Показалось старику, что Иван задавил в себе, сглотнул тонкий смешок.

– Иванко, Иванко, змей ты вострокопытный… Чего ты пырскаешь?

– Ня-янько, ей-бо, обижаете, – отвечал Иван, отвечал тем вкрадчивым, скользким голосом, когда то, что и как говорится, можно повернуть и на серьёзное и на шутку. – Как можно? Какие ещё хаханьки? Говорил и в повтор скажу: от души хочу согреть своим сыновьим теплом Вашу последнюю одинокую старость.

– Так и одинокая! – перехватил старик. – При мне баба Любица, Мария… Они меня подобрали. Уберегли… Я не один… А на твоих руках такая семья. Так где ты нужней? Ты про это подумал?

– Вот именно! Подумал! – сорванно, почти зло выкрикнул Иван, чувствуя, как у него под ногами шатнулась земля. – Я весь в Вас. Прежде чем за что взяться крепенько подумаю. А подумав, твёрдо гребу под себя. Ну где видели Вы, чтоб грабли от себя гребли? Хотите начистоту? Дело не в одной ферме. Ферма – так, боковой припёк, есть вроде к чему пристегнуться на первых порах. А там бы я в обиду себя больше не дал.

– А тебя уже обидели?

– Обидели. Белки обидели. Под корень обидели. В Белках я на грани…

– На своей земле на грани? Чудно́ у тебя пляшется…

– А по-другому пока не выгорает. Собираюсь податься в район. В Иршаву. На завод.

– Пустое! Уйти со своей земли… Да ты что? Бачь, сыну, кто может сойти, сшатнуться со своей земли хоть на малый шажок, уйти поблиз, всего-то лишь в район, тот может и вовсе утащиться даже в чужую землю, в чужой язык, в чужую веру… Небогацкое это счастье… На что родные тебе рвать корни? Иванко, Иванко… Был ты неприметный, тише тихого. Всё молчал, всё в тенёчек жался…

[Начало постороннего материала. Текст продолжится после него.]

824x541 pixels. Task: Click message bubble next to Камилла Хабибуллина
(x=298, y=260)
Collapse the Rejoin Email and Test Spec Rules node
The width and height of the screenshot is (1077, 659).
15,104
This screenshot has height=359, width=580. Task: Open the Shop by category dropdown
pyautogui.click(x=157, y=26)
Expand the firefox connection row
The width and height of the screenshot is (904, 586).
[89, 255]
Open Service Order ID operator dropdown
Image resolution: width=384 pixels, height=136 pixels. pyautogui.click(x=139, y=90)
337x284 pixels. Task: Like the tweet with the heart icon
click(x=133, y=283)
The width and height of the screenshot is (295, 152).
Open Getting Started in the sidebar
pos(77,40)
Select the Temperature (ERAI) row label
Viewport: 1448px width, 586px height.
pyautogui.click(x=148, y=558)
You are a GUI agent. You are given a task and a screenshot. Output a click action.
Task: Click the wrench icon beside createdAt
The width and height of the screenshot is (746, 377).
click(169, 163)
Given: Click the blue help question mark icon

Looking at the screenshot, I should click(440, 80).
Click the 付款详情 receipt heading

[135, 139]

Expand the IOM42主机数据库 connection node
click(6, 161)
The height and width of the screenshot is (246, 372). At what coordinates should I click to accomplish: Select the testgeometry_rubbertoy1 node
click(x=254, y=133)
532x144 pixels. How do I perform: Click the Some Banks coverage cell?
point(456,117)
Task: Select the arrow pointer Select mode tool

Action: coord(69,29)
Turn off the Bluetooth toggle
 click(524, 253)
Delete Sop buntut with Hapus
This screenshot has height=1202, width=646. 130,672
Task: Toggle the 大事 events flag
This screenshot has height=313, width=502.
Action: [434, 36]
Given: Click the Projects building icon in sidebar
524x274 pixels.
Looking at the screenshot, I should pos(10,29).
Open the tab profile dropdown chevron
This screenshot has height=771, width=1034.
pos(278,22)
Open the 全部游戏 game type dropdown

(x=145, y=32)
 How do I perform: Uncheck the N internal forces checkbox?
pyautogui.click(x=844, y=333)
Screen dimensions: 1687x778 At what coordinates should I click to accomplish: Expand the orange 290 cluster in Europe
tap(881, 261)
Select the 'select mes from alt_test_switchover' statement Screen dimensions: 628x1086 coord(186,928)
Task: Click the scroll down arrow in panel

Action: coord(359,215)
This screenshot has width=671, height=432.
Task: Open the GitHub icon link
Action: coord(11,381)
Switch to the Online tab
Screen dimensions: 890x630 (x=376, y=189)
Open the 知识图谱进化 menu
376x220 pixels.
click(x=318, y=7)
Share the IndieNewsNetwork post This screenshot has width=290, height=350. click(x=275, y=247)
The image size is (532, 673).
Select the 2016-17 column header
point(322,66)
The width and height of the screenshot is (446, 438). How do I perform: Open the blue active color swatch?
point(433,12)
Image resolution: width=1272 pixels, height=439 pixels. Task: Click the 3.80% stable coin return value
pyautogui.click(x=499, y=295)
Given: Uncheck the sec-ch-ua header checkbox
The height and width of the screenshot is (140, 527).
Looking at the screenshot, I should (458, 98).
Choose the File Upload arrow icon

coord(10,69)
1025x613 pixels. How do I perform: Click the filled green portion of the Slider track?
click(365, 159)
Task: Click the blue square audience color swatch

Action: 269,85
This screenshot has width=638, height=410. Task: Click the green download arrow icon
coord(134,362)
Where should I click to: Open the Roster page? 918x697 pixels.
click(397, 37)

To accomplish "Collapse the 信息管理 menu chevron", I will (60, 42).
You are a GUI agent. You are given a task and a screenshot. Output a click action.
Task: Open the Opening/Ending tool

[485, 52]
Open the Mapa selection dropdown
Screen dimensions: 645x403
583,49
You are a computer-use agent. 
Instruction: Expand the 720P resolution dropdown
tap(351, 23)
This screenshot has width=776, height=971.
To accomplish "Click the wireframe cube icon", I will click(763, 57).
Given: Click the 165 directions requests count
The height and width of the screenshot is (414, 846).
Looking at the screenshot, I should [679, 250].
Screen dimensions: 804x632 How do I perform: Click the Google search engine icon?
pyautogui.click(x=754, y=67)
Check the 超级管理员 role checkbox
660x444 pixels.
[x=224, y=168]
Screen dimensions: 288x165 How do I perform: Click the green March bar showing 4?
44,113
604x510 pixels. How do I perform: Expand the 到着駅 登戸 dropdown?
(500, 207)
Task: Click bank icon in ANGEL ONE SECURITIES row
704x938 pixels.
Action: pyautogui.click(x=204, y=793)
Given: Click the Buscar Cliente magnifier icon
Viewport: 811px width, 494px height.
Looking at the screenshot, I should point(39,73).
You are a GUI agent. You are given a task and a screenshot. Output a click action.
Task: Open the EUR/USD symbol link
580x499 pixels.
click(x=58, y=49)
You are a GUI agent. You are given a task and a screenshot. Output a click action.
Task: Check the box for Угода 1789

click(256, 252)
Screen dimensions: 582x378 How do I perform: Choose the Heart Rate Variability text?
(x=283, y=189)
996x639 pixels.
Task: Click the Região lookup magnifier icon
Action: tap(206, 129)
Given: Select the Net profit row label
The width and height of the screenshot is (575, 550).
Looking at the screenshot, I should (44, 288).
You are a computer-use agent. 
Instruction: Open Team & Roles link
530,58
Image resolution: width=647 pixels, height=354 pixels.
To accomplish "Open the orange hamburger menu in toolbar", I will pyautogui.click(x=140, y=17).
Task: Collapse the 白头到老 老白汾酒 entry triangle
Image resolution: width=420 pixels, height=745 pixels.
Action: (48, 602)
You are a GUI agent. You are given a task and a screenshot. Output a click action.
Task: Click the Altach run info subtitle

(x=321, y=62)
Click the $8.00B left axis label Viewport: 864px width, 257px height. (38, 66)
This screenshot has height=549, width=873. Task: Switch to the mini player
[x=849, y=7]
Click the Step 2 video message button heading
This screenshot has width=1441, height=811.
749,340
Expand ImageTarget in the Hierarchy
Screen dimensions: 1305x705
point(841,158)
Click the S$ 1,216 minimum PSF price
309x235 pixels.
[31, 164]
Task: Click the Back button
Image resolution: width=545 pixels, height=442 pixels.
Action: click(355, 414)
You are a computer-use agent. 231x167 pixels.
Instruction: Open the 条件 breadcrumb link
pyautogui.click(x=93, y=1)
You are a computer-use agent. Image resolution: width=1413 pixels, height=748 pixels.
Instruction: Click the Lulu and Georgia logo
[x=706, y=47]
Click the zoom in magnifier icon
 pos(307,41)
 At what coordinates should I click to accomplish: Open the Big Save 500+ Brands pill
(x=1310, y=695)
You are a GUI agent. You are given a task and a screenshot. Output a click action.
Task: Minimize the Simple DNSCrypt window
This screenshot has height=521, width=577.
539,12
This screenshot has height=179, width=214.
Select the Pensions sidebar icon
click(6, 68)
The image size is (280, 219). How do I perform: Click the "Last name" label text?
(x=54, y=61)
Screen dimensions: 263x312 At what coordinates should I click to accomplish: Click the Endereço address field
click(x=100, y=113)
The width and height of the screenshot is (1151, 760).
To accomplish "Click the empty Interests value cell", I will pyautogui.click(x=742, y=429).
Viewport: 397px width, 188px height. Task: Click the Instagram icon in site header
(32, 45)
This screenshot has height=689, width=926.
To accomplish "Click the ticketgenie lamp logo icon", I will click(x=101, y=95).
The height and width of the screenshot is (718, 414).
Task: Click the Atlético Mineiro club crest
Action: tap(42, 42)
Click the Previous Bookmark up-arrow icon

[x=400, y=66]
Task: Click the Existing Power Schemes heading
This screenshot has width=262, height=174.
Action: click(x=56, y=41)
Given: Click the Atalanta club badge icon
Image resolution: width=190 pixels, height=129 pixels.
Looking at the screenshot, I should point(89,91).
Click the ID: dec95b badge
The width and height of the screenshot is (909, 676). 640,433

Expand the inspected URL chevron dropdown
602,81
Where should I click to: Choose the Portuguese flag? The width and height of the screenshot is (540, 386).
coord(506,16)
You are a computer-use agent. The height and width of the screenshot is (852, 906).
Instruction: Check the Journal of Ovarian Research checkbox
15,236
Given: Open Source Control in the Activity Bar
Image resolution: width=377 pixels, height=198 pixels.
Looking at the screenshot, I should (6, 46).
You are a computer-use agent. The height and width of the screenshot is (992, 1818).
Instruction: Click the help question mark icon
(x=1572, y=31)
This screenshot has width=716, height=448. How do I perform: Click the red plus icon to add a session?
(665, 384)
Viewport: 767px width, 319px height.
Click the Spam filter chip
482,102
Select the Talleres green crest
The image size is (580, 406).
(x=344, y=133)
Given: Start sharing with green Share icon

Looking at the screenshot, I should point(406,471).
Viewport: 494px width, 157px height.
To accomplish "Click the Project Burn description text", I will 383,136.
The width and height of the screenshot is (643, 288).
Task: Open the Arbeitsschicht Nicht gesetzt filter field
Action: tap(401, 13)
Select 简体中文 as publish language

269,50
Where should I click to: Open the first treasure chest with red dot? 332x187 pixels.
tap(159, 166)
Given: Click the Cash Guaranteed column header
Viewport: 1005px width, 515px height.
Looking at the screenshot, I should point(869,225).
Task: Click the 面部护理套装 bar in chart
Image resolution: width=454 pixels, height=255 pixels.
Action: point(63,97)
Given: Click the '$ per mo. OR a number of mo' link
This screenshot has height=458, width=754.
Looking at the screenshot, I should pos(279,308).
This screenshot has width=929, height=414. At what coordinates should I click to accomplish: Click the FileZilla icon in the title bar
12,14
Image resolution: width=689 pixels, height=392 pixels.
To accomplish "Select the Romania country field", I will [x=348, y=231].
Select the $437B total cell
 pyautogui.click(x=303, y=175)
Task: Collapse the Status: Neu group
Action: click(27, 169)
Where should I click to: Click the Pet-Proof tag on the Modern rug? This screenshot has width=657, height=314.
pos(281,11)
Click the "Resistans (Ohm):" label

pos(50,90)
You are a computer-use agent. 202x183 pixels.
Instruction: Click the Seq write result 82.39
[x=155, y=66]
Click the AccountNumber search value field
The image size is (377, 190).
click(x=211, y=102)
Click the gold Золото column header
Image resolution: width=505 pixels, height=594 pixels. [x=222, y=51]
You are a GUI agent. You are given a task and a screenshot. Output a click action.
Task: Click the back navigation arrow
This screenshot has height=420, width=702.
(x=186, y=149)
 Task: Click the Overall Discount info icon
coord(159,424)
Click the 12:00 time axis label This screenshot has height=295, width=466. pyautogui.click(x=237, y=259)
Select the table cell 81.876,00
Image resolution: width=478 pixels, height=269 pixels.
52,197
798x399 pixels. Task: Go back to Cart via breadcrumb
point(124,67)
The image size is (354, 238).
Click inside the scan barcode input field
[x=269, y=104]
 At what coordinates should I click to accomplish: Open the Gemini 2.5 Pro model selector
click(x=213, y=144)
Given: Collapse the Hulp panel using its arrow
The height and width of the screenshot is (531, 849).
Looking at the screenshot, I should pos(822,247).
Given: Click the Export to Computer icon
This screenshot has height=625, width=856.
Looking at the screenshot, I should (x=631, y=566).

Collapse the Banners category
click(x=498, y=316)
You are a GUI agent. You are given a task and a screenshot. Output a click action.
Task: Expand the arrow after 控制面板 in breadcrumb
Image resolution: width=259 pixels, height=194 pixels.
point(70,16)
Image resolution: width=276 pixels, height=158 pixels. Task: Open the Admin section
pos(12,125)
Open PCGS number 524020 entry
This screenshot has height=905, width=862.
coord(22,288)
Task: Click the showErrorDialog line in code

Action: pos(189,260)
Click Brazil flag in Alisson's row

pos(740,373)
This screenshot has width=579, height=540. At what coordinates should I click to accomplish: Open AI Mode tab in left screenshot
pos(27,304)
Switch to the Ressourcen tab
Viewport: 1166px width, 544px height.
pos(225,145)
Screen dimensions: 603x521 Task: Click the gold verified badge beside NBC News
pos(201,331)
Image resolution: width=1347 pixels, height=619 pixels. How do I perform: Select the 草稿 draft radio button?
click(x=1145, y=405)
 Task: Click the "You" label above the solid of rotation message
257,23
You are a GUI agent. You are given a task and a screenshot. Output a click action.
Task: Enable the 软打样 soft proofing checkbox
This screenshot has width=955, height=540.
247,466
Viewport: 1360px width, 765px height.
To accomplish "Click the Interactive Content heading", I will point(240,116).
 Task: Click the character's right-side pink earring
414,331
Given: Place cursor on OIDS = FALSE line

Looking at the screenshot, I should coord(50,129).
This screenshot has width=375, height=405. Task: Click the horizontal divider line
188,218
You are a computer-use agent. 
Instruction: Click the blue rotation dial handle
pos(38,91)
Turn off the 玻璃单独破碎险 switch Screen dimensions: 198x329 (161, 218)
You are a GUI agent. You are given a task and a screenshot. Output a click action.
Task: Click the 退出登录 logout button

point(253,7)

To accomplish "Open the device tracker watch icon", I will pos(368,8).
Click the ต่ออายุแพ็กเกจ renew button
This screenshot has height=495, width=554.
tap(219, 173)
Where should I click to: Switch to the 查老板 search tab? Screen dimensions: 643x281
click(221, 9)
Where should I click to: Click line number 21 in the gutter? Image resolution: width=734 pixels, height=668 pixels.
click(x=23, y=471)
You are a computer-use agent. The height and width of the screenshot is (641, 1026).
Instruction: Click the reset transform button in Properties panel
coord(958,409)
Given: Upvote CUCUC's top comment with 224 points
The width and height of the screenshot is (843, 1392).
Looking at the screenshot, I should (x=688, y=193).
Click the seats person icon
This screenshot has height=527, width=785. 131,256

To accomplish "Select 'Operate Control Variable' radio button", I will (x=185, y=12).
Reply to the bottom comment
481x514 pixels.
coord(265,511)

– Это по Вас. Вам это в масть. Да беда! Вся надежда была на дурака, а дурак-то и поумнел! Вижу, не понра-авилось… А кому понравится прозревший дурак? – заблажил лихоматом Иван, свирепо жестикулируя.

– Воистину, тихая собачка больно кусает, – подумал вслух старик.

– А хватит! Сколько можно, чтоб кусали меня! Самому пора кусать! Качнусь на завод. Полную сулят возможность. Я выполнительный. Не пропаду. Вламывай, изобретай!..

– А разве в Белках, – старик уважительно тронул медаль, – тебе худо изобретается?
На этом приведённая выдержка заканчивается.